Original bittern A is evaporated, can be passed to be stacked with the salt pan for being dehydrated saltcake after concentration process, detects simultaneously The concentration of sulfate ion in bittern, (avoiding excessive concentration or too low).Dehydration saltcake adds so that bittern exists in this step During flowing through dehydration saltcake, dehydration saltcake absorbs the moisture content in bittern, is gradually transformed into mirabilite hydrate, while has part de- The dissolving of water saltcake enters in bittern, and follow-up winter freezes nitre process mirabilite hydrate high efficiency and separated out, and takes mass crystallization water out of, carries rapidly Lithium enrichment rate is risen, so that the whole process time shortens more than 2 months.It can be ten that freezing and crystallizing separates out to be dehydrated saltcake Water saltcake is dehydrated obtained thenardite or partially dehydrated saltcake after weathering.These saltcake can utilize carbonate brine to handle The saltcake that process salt pan voluntarily produces, without outsourcing.The saltcake that salt pan voluntarily produces need to be only deposited directly on without especially handling Somewhere, it is dehydrated, either dehydration or partially dehydrated completely, is can use in this step by weathering.Saltcake is dehydrated to add Process, the concentration range for controlling sulfate ion are crucial.Dehydration saltcake, which adds, excessively can cause sulfate ion to increase easily Cause to produce lithium sulfate complex salt, so as to influence subsequently to be enriched with lithium ion.And it is inadequate to be dehydrated saltcake addition, subsequently freezing nitre mistake Journey, mirabilite hydrate eduction rate is low to be influenceed to be concentrated by evaporation speed, delay the speed of enriching lithium process.

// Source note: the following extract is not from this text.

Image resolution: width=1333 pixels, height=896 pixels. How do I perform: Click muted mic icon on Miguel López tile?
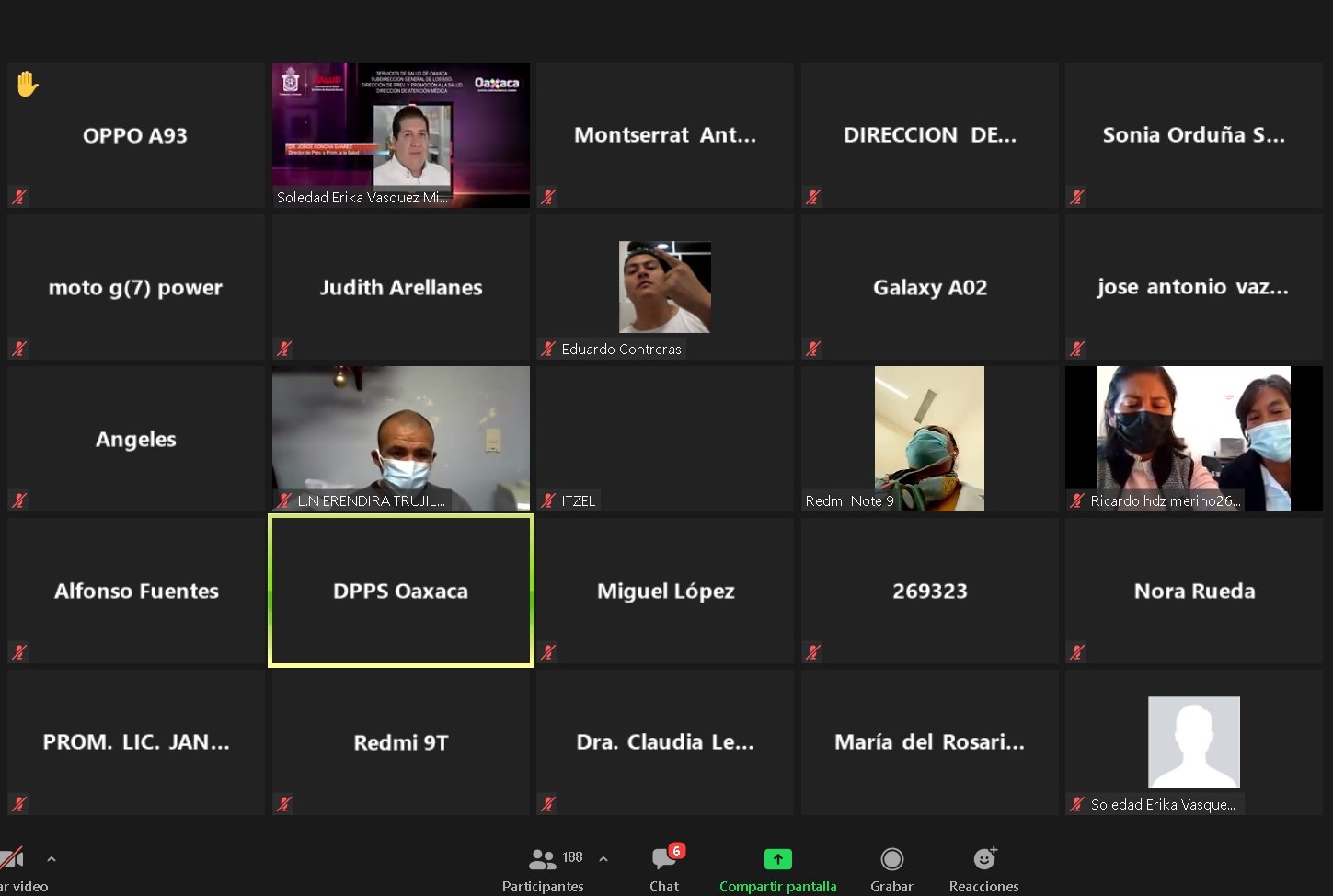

It is above-mentioned deep lake salt field is imported when lithium concentration reaches 1.2g/L~1.8g/L procedure declaration it is as follows:First, Optium concentration by lot of experiments checking lithium ion is 1.5g/L, and actual production process lithium concentration is close to 1.5g/L Preferable effect is obtained, such as is preferable condition between 1.45g/L~1.55g/L.Secondly, in actual production process, according to season Section is different, and the height of environment temperature is, it is necessary to which the lithium concentration of control can change.Until season is transferred to autumn, although Autumn, but environment temperature is not perhaps stable state, i.e. and environment temperature may be higher, it is also possible to relatively low, it should among reality When the temperature of bittern imports deep lake salt field to control.Experiment law is summarized to find, when season is transferred to autumn, environment temperature compared with Height, when bittern minimum temperature is more than 5 DEG C, lithium concentration can be controlled and import deep lake salt field close to 1.2g/L, for example, 1.2g/L~1.5g/L;Autumn is transferred to when season, environment temperature is relatively low, can control lithium concentration and be imported close to 1.8g/L Deep lake salt field, for example, 1.5g/L~1.8g/L.No matter how environment temperature changes during the seasonal variations of plateau, control lithium from Sub- concentration is that lithium separates out not in the form of carbonic acid lithium minerals for the foundation of which scope.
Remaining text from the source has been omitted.